Thread by @nutzipper, Post shall be published soon, but for now please be prepared for [...]

Post shall be published soon, but for now please be prepared for a tweet storm.
Thread: why block merge is important milestone and how it brings horizontal scalability.
Spoiler: Some preliminary results of implementation in the end. https://twitter.com/nutzipper/status/1359052450657935361

https://twitter.com/nutzipper/status/1359052450657935361

1\\ Blockchain is effectively a computer, replicated across a number of nodes.
Two basic offerings are cryptographic proof of state transition + l incentive for making sure one cheating is going to be punished.
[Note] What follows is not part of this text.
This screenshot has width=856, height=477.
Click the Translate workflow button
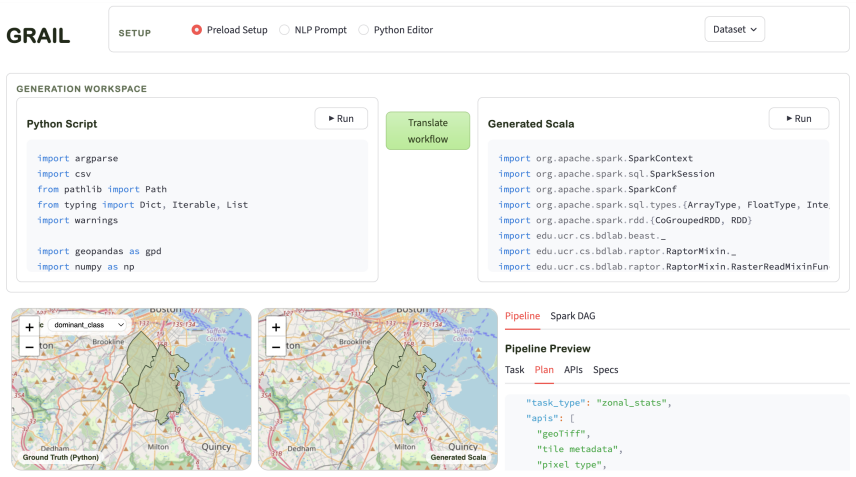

Now let us talk about state transition.

2\\ Early blockchain application gave birth to a public ledger. This public ledger contains, in the simplest case, a list of balances. But just a list is not a good model for such a ledger, so usually more sophisticated models are used, like UTXO for Bitcoin and some others.

3\\ Ethereum state model (EVM) allows storing Turing complete state machine, enabling executing of arbitrary smart contracts, not just changing balances in a ledger.
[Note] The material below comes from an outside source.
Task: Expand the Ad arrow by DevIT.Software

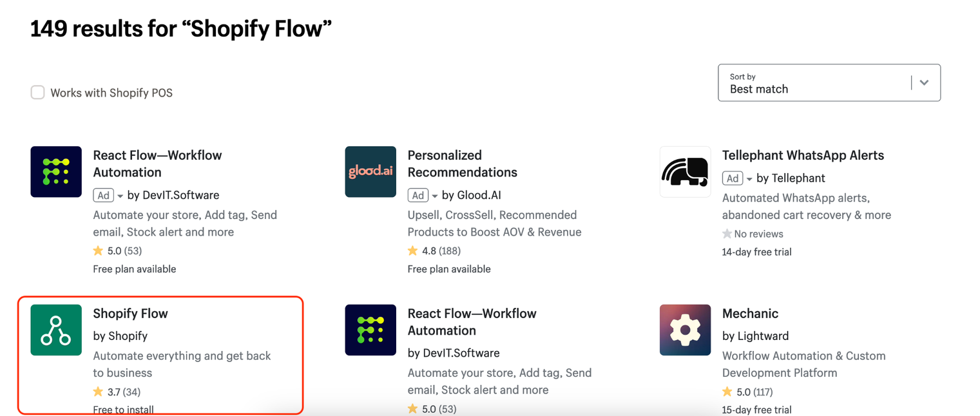Action: tap(120, 196)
4\\ Entities that are allowed to introduce changes to the state, changing balances, making transactions, invoking smart contracts - are miners, or validators of the network.

5\\ In case of PoS networks, once some state change is introduced, it should be verified by other validators, and the Sword of Damocles should punish thee daring cheating (or, in simple words, the cheater will lose its stake).

This is the basic principle of most chains.

6\\ But what if some miners of the network make two state transitions at the same time?

7\\ PoW systems solve this by the longest chain rule - state transitions are stacked upon each other in order at which miners produce proof of work, and in the end the longest chain wins. There can be, and will be orphans, so miners doing useless work is a part of the protocol.

8\\ PoS chains mostly suggest slots for blocks, and the more stake miner has the more blocks it is allowed to create, thus collecting more rewards.

9\\ So, this basic principle of a blockchain assumes that all state transitions happen one by one, and verified one by one. This leads to seeking scaling opportunities in running parallel chains or making some computations off chain and committing the result of a batch at once.

10\\ Why is this, one might ask? Why not have a nice graph, or hypergraph, or hypergraph of hypergraphs? And include all state transitions that have been done by all validators, eliminating orphans at all?

11\\ Here's the problem - when miner creates a new state transition, it has to use some state as a base to work with, one that has been already proven by the network to be valid. And if you have not a chain, but DAG, you have several possible base states to work with.

12\\ Let us have 4 validators proposed 4 blocks with the following transactions:
tx1: Alice bought a toy train,
tx2: Bob bought a ticket to the cinema,
tx3: Carol bought the same toy train that Alice did
tx4: Dave moved all his funds to DeFi contract with open exploit.

13\\ So miner A sees all these and tries to create a new state transition, willing to have all these 4 changes included into the final state which it will offer to peers for verification.

14\\ Here the question arises - how miner A can be sure that tx1 tx2 tx3 and tx4 do not call a double spend (and tx1 and tx3 actually call a double spend)?

15\\ RChain stands on a point that if you don't have a computational model that has an intrinsic concurrency model - you cannot detect that double spend.

16\\ Of course, one is able to create some extensions over the smart contracting language to track some special cases, e.g. have some very strict model for token transfers and check if token transfers do not interfere.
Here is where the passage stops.